**Task objective:** Transcribe exactly everything in the data below from the line containing "Close the Fibu-Daten exportieren dialog" down to the line containing "Viewport: 561px width, 392px", both lines included and nothing further.

◆ ◆ ◆ ◆ ◆ ◆ ◆

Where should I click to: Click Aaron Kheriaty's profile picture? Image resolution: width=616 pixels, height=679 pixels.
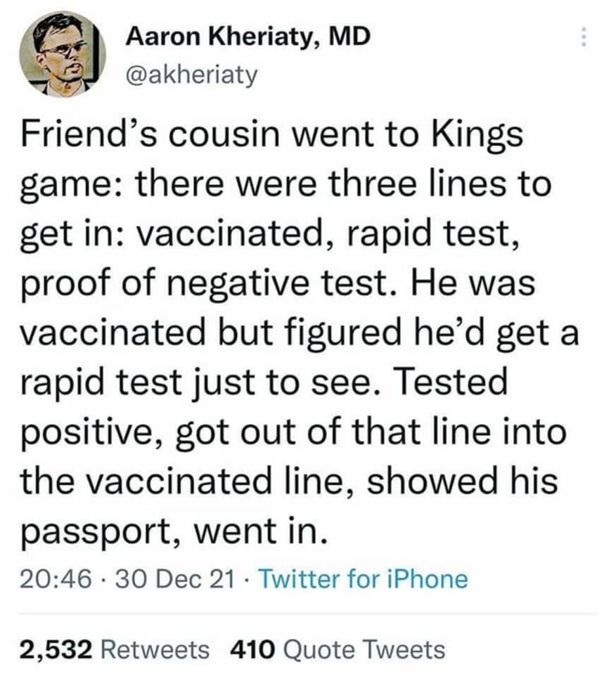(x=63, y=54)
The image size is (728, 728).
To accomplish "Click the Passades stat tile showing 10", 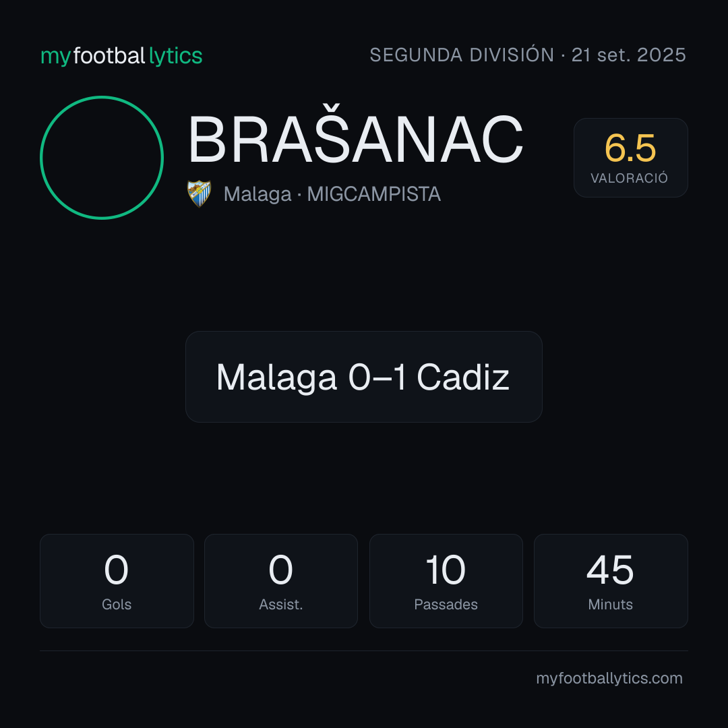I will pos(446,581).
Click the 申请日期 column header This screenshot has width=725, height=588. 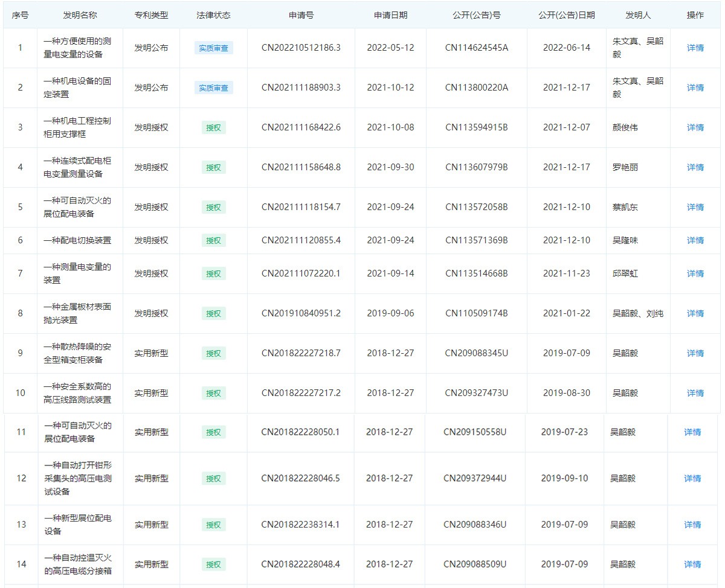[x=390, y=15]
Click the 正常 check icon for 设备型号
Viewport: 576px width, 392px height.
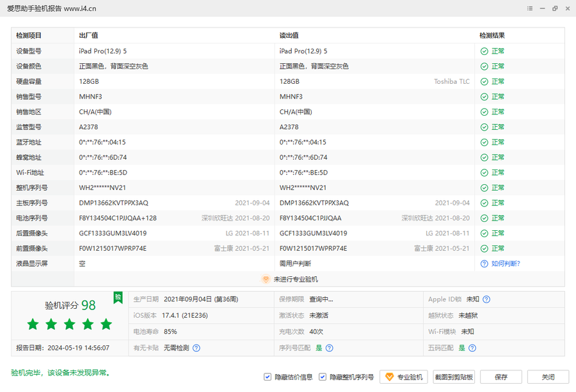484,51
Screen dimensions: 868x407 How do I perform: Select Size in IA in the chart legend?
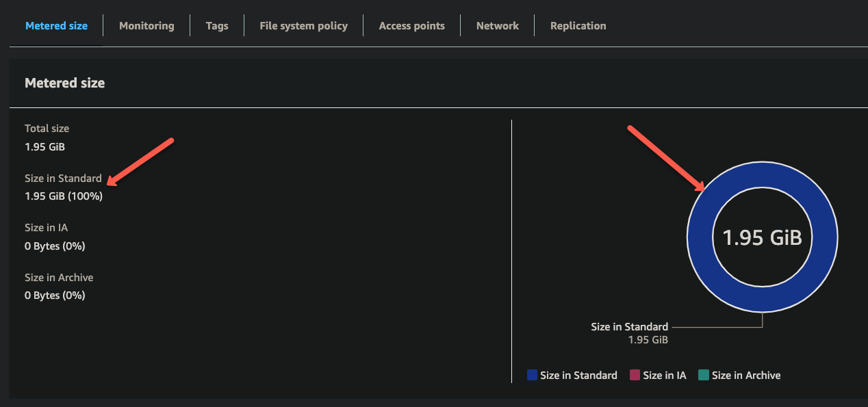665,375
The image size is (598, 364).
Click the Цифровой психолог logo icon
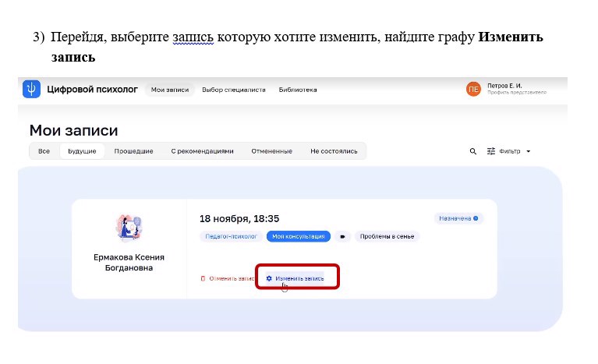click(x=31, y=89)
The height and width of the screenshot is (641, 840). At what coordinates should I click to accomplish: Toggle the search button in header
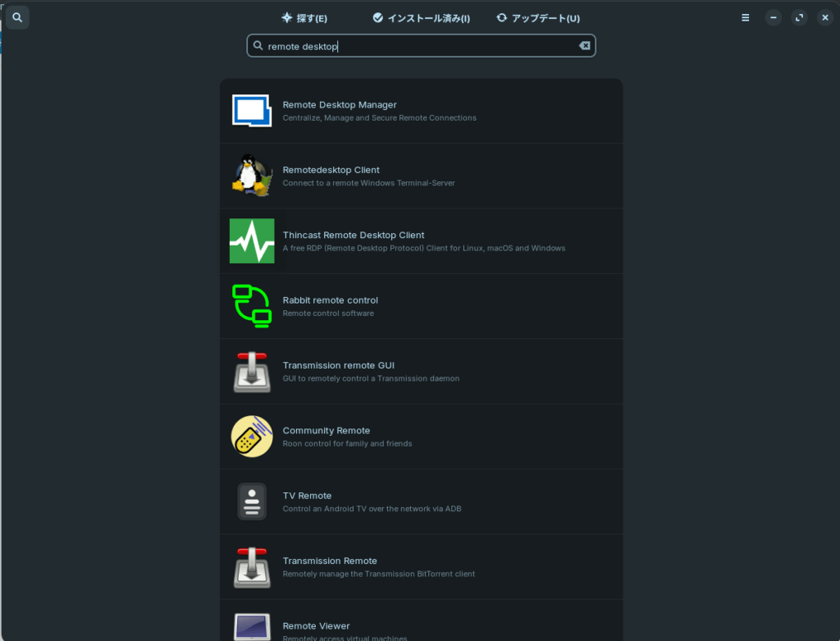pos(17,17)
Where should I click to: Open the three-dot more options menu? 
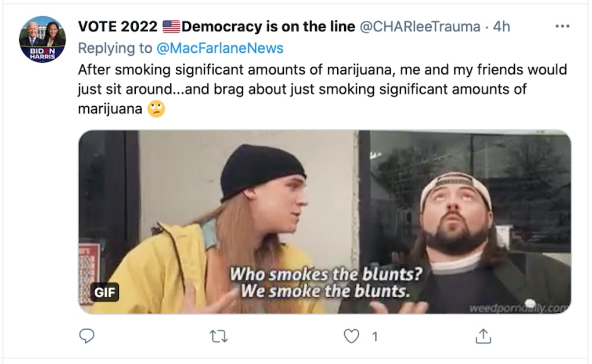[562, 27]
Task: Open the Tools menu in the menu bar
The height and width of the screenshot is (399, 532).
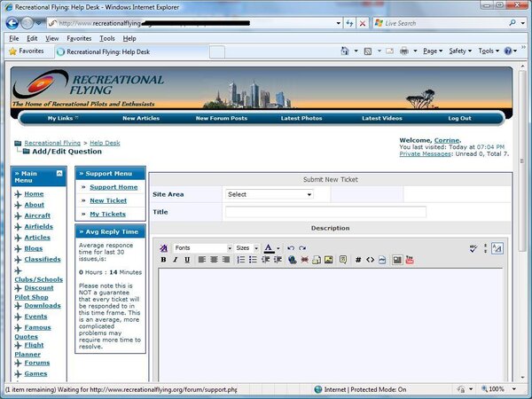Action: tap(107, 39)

◆ ◆ ◆ ◆ ◆ ◆ ◆

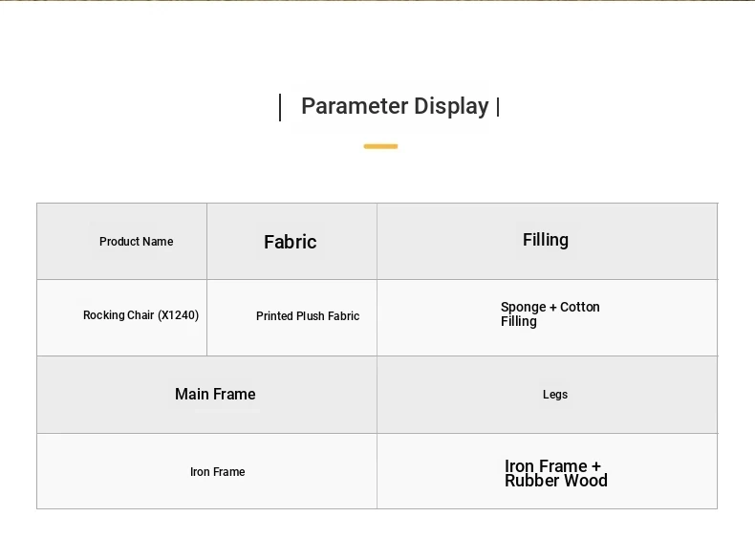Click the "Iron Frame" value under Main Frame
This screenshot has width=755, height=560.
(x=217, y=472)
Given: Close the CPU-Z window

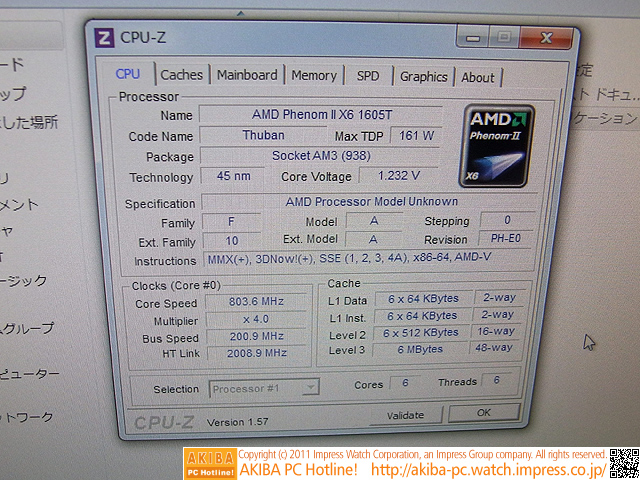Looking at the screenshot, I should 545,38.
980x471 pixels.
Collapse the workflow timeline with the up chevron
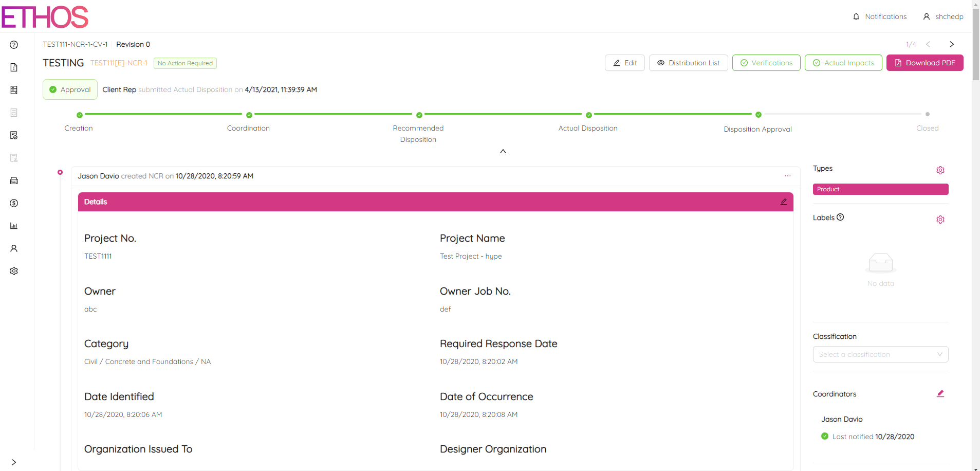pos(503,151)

◆ ◆ ◆ ◆ ◆ ◆ ◆

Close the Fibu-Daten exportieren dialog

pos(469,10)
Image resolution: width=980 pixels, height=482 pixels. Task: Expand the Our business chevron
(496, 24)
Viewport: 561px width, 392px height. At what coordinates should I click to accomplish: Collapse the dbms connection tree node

◆ ◆ ◆ ◆ ◆ ◆ ◆

**Output of the task:**
Close the Fibu-Daten exportieren dialog

pos(469,10)
Image resolution: width=980 pixels, height=482 pixels. Task: Expand the Our business chevron
(496, 24)
Viewport: 561px width, 392px height. At what coordinates should I click to accomplish: Collapse the dbms connection tree node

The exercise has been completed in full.